Payroll Expenses are costs the company incurs for employee compensation. These include wages, salaries, benefits, and employer-paid taxes. Payroll expenses are recorded on the income statement and directly affect the company’s profitability. So, it’s important to closely review your payroll expenses and ensure you’re accurately tracking deductions and taxes.

FAQs:

How to set up payroll expenses in QuickBooks desktop?

Set up your preferences to track payroll expenses:

  1. Open QuickBooks, go to the Edit menu, and select Preferences.
  2. Choose Accounting and then click on Company Preferences.
  3. Check the box for Use class tracking for transactions.
  4. If prompted, confirm the changes by selecting Yes.
  5. Next, go to Payroll & Employees.
  6. Ensure that Full Payroll is selected under the QuickBooks Payroll Features section.
  7. Check the option for Job Costing, Class and Item tracking for paycheck expenses.
  8. Decide how to assign classes:
    • Choose Entire paycheck if you want to apply one class to the whole paycheck.
    • Choose Earnings item if you want to assign different classes to each earning item on the paycheck.
  9. Click OK to save.

Note: When running payroll, review your employees’ paycheck details.
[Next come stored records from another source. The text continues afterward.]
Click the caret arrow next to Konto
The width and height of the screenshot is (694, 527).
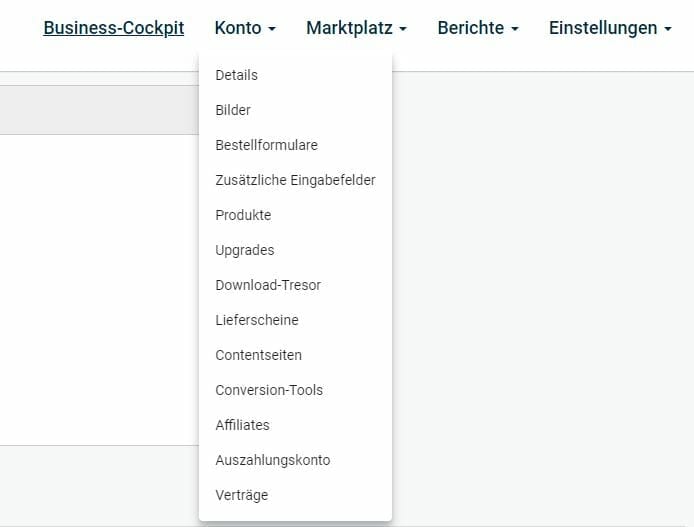point(272,29)
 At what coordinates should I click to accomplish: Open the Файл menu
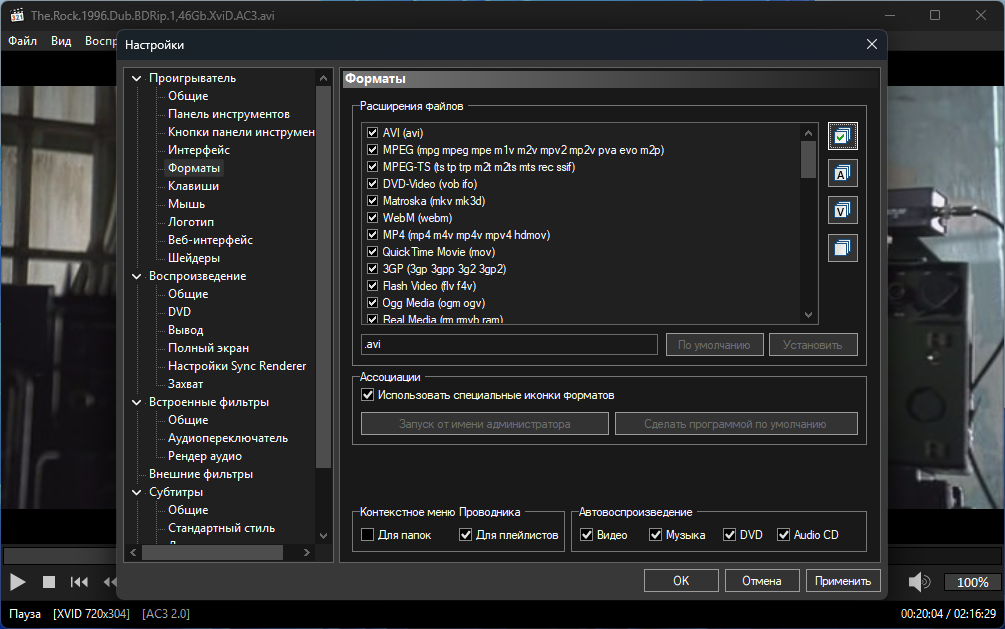[x=22, y=41]
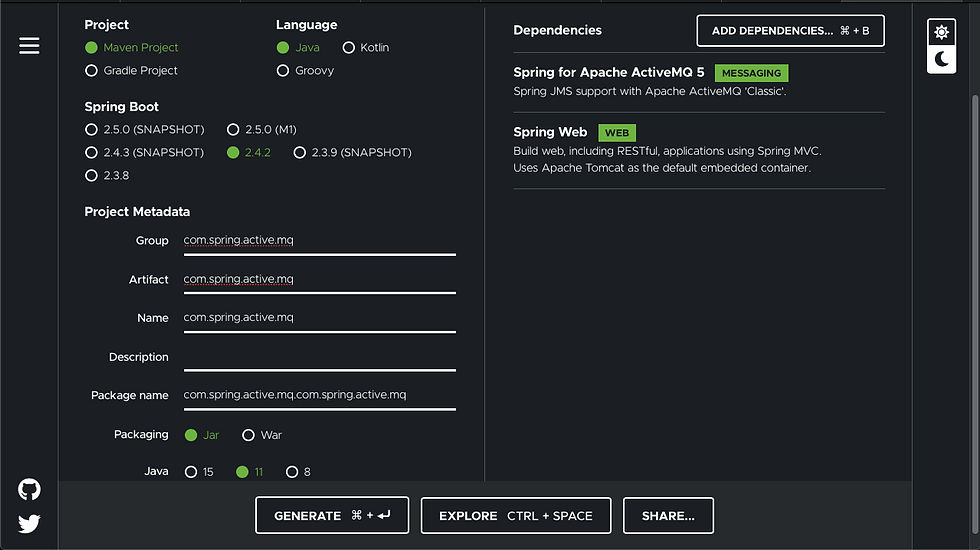Switch to dark theme with moon icon
This screenshot has width=980, height=550.
pos(941,59)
If you selected the Assign one class per Earnings item option, make sure to assign a class to each earning item individually.

How do I categorize payroll wages in QuickBooks Online?
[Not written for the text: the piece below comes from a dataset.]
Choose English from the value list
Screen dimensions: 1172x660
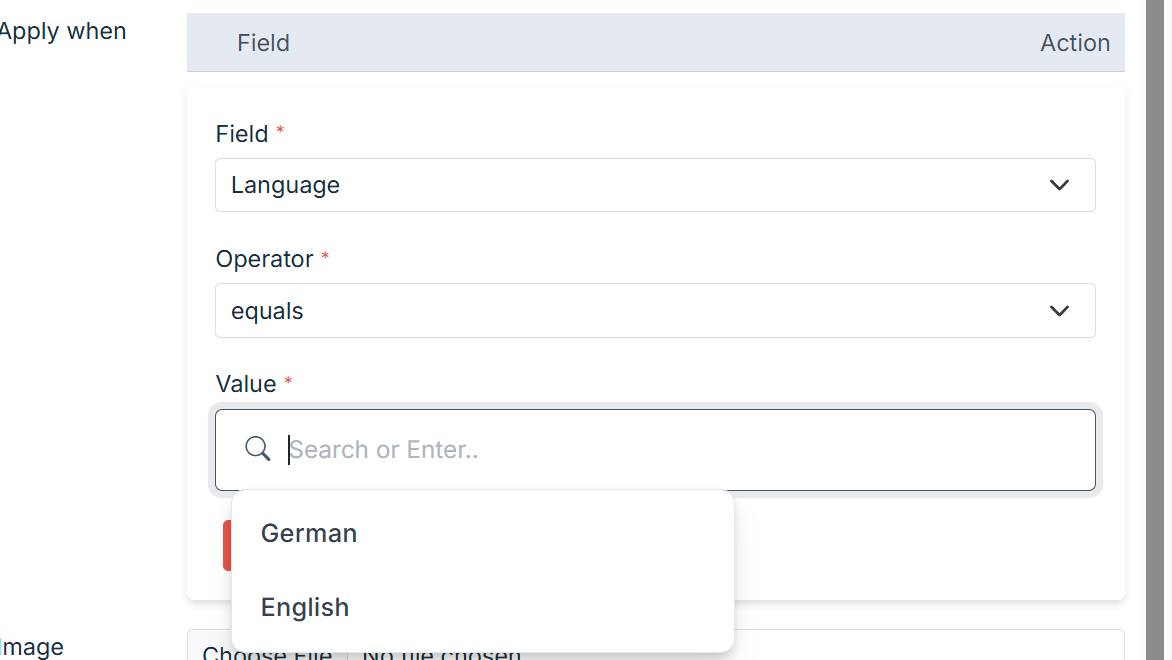tap(305, 607)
To categorize payroll wages in QuickBooks Online, you’ll need to create pay categories. Here’s a step-by-step guide to help you:

  1. Navigate to Payroll Settings
    • Go to the Payroll section.
    • Select Payroll Settings.
  1. Access Payroll Categories
    • Click on Payroll Categories to view common pay categories.
  1. Add a New Pay Category
    • Click on Add to create a new pay category.
    • Give the pay category a name.
  1. Complete the Pay Category Details
    Fill in the following fields:
  • Name: Specify the name for the pay category.
  • Units: Choose whether the pay is hourly, annually, fixed, or daily.
  • PAYE Exempt: Indicate if it is exempt from Pay As You Earn tax.
  • Exempt from National Insurance: Specify if it’s exempt.
  • Employee Pensionable: Determine if it counts towards employee pension.
  • Accrues Leave: Decide if it accrues leave.
  • Hide Units on Payslip: Choose whether to hide units on the payslip.
  • Employer Pensionable: Specify if the employer’s contribution is pensionable.
  • Net Payment: Confirm if it’s a net payment.
  • Rate Precision: Set the rate with up to 5 decimal places.

Save the Pay Category
Once all fields are completed, select Save.

Note: In employee pay rates, earnings can be configured up to 5 decimal points.